Published December 5, 2021

The following is an article from Wink News

Joey Pellegrino | December 2021

Finding an affordable therapist with or without insurance is a challenge, but one you can overcome, thanks to less costly options that have emerged in Southwest Florida.

After nearly two years of COVID-19 chaos, and now another variant, people have been struggling mentally. People have lost jobs, lost loved ones, and need someone who will listen, but sometimes counseling is not in the budget. Your insurance might pay… or the therapist you want may not even accept it. But that’s where people like Margeaux Philpot come in.

“It is very hard in order to gain access to care if you don’t have the funds in order to get that care,” said Philpot, a master’s student at Florida Gulf Coast University. She’s getting her degree in mental health counseling from FGCU and works at the university’s Community Counseling Center, offering therapy in person or virtually on a sliding pay scale.

“I feel that I am able to make a difference, and I hope to be able to continue to make that difference even after I graduate and go out into the field,” Philpot said.

It costs $25 an hour, or whatever you make hourly, whichever is less. Dr. Alise Bartley, director of FGCU’s Community Counseling Center, oversees the program.

“Research shows that counseling works; it decreases the symptoms, the mental health issues that the client is experiencing,” Bartley said.

Catholic Charities of Collier County also does its best to make therapy accessible to everyone.

“The pandemic created a lot of isolation, a lot of anxiety, a lot of stress, job losses and uncertainty, right at a global level,” said Eduardo Gloria, CEO of the Catholic Charities Diocese of Venice. “We recognize that mental health is as critical as some primary things like housing, food, even education, so we know that if we are working hard to help individuals with some of these primary needs but their mental state is not where it needs to be, then a lot of these efforts tend to fall off.”

When the pandemic hit, Catholic Charities got rid of its sliding scale—sessions are free.

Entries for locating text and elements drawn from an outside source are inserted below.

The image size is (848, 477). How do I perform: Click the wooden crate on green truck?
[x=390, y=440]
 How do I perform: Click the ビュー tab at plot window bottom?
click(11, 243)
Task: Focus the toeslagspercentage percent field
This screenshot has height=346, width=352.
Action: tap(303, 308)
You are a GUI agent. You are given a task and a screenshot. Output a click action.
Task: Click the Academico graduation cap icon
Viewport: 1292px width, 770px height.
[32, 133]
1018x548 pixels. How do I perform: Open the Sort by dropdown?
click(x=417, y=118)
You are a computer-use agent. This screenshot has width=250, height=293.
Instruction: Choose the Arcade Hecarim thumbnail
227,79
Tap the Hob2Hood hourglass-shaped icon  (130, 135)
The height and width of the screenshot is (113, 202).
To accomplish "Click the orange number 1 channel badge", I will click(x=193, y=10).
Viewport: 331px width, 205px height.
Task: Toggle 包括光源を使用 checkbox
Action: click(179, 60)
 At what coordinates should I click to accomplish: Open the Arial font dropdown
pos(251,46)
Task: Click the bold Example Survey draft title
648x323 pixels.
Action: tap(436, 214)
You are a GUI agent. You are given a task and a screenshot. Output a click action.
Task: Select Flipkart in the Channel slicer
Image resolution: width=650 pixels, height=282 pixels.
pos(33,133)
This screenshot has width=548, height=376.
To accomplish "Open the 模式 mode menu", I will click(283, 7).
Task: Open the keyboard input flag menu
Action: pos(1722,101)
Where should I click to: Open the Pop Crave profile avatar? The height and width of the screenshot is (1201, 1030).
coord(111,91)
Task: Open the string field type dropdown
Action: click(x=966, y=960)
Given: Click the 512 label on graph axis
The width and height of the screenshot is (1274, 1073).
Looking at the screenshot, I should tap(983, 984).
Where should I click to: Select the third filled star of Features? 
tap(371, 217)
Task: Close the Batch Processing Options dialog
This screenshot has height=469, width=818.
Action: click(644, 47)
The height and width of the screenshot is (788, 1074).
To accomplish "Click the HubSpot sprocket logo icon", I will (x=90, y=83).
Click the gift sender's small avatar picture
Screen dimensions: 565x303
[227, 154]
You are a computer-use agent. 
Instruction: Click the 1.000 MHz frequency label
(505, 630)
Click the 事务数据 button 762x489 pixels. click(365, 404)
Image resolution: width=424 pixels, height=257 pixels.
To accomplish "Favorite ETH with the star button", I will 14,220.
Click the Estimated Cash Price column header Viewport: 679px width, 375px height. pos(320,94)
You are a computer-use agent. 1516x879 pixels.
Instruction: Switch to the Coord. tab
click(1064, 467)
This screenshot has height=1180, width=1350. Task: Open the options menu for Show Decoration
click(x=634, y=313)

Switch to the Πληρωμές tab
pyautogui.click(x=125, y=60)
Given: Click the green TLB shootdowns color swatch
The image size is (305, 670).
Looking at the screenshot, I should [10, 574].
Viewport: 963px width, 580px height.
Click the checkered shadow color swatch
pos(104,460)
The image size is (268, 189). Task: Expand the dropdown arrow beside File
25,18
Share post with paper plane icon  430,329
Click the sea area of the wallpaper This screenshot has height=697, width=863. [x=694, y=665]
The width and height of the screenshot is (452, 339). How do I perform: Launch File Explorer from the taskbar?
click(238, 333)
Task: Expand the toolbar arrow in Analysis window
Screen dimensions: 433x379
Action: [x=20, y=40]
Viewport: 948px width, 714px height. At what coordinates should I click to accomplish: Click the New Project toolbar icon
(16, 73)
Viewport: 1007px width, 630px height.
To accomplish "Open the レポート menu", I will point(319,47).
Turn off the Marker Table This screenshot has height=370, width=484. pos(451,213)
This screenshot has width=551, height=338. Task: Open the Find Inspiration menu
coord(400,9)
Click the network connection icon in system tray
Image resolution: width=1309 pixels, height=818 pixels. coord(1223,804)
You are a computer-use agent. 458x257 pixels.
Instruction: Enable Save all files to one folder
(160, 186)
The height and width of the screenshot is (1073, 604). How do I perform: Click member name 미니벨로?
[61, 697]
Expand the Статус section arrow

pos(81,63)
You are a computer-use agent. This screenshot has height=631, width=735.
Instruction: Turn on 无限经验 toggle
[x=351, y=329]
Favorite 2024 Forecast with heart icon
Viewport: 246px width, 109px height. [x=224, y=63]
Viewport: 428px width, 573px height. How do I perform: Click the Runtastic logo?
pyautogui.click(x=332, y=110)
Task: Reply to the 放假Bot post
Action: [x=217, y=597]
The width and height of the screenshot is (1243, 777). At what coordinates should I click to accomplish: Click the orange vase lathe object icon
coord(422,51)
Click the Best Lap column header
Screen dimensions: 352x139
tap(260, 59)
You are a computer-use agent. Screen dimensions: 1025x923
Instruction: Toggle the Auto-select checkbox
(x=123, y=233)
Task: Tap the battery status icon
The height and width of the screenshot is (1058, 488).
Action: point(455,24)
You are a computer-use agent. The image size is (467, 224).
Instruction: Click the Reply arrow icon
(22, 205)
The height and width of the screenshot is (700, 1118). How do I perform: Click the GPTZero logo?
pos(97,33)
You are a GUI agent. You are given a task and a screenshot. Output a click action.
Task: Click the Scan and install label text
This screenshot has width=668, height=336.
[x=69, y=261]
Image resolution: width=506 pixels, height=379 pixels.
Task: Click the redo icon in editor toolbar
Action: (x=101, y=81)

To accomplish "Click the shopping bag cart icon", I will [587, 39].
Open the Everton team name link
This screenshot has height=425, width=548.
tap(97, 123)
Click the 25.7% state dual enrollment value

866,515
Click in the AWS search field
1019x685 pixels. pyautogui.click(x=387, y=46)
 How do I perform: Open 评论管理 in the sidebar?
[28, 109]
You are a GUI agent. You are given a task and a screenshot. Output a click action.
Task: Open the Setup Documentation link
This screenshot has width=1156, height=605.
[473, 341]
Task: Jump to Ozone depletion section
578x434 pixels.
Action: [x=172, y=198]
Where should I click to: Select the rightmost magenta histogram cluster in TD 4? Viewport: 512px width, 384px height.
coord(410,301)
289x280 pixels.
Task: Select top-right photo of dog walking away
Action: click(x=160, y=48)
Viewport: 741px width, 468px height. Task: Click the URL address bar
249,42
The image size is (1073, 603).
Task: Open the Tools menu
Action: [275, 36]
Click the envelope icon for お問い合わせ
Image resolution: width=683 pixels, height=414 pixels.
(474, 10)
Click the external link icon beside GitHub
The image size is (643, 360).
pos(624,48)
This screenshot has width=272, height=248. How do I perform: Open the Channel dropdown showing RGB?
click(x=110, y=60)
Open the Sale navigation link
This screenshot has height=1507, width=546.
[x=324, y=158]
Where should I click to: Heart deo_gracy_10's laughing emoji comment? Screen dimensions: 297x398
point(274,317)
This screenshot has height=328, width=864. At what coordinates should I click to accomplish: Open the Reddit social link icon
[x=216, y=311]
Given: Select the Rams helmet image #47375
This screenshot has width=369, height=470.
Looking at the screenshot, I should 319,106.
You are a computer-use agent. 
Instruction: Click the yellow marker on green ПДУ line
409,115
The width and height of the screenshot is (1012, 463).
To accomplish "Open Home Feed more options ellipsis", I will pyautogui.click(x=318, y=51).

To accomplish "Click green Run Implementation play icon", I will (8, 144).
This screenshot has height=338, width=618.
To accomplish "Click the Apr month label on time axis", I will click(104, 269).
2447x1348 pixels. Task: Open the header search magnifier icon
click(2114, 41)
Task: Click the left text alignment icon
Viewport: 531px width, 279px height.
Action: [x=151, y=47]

“In this time of need, this can really give you that that peace of mind or that serenity that you were looking for, it can help you heal from those wounds that maybe you’re not understanding what’s going on,” Gloria said.

“We are physical beings and we are mental beings,” Bartley said. “And because of that, we need to be certain that we’re getting the treatment that we need.”

When it comes to children, be sure to check with your local school district; they often partner with outside resources to get children the help they need.